Michelle Obama last week admitted that after eight years of her husband’s leadership, she no longer has hope for her country. The incoming President, Donald Trump, has already responded with a message that ‘We have tremendous hope’. This warring hope shaming is mostly simple partisanship. But there is an implied real question under all of this: Who is that hope in? In what do we trust? In what do we believe?
 
For many Americans, 2016 will be remembered as a terrible year. It was a year in which the lack of faith in our institutions was laid bare. It was a year which revealed the deep divisions we have within our culture and politics, divisions made even deeper by the past eight years of Barack Obama’s rule. It was a year which, for many people, revealed the worst aspects of ourselves in politics and culture, with a resurgence of white identity politics that resembles the European populist nationalist movements on the right. The fear and frustration among these Americans is tangible and obvious, revealed every day on social media and in conversations with friends.
 
But for many other Americans, 2016 was a very good year. It was a year of relatively steady if unimpressive economic growth. It was a year where major media institutions which had run pieces designed to destroy the lives of private Americans suffered major legal backlash. It was a year that saw the degradation of the careers of leftist humorists like Stephen Colbert, Trevor Noah, John Oliver, Samantha Bee, Larry Wilmore, and Amy Schumer, who managed the impossible task of making people not want to buy beer. It was a year that saw the reassertion of a belief in the essential greatness of the American project: that we should not be content with the lot handed to us by a government that rushes ahead of us, warding off all concerns, but that we deserve something more.
 
The biggest loser in 2016 was Washington, D.C. It is a town built on assumptions and norms that have now been utterly rejected by the people. They have no use for it in its current status, with Republican and Democratic parties that have more in common than not. The American people, even many on the left who voted for Hillary Clinton, despise their elites – they dislike being talked down to, lectured, chided for their beliefs, whether that be cultural, political, religious, or just that boys and girls are different. They have demanded a better class of elites – that they be led by people who offer them that most basic and indispensable aspect of a system of self-government: respect. And the people who voted for Donald Trump believe he will deliver it.
 
Two thousand years ago, give or take a few, there were a group of men from the east who journeyed across rocks and desert sand based on what they saw in the stars. They brought gifts to a child they had never met. They traveled for miles and miles based only on one thing: hope. The hope that there was something going on in front of their eyes more amazing than the human mind could comprehend – the birth of a messiah, the savior, the son of God.

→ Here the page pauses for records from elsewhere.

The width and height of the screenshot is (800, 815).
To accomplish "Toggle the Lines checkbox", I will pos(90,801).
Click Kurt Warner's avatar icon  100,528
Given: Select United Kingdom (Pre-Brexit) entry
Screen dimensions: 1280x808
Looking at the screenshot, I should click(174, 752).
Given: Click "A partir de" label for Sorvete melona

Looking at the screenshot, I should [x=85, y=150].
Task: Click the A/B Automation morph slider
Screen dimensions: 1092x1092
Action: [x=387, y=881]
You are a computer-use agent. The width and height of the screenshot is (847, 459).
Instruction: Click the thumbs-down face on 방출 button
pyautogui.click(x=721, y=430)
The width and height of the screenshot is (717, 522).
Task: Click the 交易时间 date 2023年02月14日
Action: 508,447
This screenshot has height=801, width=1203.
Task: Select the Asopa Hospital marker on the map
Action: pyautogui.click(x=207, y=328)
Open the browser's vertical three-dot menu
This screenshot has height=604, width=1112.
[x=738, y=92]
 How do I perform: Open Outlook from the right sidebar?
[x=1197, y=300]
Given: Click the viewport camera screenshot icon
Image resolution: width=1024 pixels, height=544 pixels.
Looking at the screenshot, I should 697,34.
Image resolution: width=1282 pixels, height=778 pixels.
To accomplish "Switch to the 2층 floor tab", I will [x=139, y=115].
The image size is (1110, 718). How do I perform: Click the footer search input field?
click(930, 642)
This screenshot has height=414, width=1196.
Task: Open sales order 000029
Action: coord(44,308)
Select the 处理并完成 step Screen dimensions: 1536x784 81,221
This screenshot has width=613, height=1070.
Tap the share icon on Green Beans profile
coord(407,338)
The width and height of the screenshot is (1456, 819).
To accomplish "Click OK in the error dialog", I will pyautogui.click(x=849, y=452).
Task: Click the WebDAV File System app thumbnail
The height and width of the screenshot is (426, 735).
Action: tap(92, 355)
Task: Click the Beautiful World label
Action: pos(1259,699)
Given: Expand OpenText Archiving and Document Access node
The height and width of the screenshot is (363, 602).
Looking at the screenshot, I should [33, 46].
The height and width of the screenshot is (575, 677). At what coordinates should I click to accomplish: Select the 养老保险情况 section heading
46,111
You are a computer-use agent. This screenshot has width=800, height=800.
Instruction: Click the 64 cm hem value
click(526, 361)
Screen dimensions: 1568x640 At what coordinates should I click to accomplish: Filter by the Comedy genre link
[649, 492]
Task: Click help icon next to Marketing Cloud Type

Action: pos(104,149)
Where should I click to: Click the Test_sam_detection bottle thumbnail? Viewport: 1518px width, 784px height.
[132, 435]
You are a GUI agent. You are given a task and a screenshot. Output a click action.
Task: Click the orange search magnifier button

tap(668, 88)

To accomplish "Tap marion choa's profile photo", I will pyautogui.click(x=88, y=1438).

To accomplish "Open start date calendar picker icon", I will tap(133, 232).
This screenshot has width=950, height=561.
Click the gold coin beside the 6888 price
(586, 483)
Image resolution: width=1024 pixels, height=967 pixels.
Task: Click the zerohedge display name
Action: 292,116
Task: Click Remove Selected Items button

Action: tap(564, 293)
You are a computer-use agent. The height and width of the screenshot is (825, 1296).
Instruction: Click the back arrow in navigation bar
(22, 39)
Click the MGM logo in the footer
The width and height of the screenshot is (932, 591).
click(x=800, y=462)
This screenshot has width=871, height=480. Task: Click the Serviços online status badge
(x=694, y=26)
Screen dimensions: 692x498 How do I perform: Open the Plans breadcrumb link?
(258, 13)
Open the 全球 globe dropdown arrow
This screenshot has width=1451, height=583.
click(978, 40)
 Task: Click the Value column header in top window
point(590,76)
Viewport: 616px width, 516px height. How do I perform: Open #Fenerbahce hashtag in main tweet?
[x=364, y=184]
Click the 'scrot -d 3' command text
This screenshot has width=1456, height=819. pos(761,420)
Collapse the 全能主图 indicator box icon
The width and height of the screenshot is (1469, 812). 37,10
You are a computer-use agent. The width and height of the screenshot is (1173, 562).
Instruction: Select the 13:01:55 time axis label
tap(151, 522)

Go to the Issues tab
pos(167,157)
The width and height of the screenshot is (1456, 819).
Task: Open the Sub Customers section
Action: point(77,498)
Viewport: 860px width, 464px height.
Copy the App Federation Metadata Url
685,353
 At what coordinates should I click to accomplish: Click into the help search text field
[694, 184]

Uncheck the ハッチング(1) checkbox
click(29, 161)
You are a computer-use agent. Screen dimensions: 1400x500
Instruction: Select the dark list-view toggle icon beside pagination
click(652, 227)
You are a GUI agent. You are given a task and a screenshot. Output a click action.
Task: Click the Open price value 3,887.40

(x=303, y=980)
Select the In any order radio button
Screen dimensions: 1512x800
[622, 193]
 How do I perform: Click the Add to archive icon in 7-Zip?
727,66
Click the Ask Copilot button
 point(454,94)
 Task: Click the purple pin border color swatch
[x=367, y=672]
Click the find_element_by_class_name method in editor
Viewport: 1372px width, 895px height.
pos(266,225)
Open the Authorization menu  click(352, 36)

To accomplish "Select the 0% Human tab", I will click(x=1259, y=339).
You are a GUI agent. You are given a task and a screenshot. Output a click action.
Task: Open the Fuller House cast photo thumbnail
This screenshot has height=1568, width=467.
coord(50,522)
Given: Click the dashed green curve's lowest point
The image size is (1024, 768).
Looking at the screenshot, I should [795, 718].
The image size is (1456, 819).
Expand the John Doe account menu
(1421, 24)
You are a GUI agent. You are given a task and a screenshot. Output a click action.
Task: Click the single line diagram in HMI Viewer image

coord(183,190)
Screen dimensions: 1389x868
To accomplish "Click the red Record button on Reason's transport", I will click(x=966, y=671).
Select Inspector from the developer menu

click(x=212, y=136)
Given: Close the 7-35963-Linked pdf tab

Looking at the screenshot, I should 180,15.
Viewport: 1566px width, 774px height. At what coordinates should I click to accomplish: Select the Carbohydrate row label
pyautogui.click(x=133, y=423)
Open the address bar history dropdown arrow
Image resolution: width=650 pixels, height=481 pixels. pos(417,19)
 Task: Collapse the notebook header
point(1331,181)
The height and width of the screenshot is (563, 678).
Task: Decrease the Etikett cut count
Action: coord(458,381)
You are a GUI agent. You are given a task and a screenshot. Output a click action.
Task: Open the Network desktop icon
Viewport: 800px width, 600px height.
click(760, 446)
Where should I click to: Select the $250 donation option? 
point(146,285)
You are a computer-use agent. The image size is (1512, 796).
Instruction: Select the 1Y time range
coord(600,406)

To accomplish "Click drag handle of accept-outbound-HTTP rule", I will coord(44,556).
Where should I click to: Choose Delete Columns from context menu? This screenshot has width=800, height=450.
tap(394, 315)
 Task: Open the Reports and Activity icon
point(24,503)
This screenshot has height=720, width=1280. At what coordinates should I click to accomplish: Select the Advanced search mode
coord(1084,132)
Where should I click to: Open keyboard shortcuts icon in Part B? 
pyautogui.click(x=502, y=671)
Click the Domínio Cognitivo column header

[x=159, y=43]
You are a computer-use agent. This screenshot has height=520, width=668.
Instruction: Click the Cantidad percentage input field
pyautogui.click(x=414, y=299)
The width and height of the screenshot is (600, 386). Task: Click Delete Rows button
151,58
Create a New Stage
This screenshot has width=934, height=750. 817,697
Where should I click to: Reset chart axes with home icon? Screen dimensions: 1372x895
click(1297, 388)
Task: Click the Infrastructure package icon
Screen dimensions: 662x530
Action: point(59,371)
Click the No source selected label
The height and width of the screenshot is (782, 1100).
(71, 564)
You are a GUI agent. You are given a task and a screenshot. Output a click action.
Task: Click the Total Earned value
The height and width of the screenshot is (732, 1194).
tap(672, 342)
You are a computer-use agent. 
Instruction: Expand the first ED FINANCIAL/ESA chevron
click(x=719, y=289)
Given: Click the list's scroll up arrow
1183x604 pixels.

Something more than a son of a carpenter; something more than it is possible to believe, based just on what you see.
 
We should exit 2016 happy for what it revealed about the American people – that they are, for all the risks they are embracing now, deeply invested in the idea that America ought to be a better nation than it is, just as they were in 2008. We should enter 2017 hopeful for the future as we hope in our fellow man – keeping faith in the capacity for self-government, for work ethic, for neighborhood. The things that are essential to human freedom still live within the American people. We cannot know if they will find them again. But it seems to me that they are looking. And that is a very good sign indeed.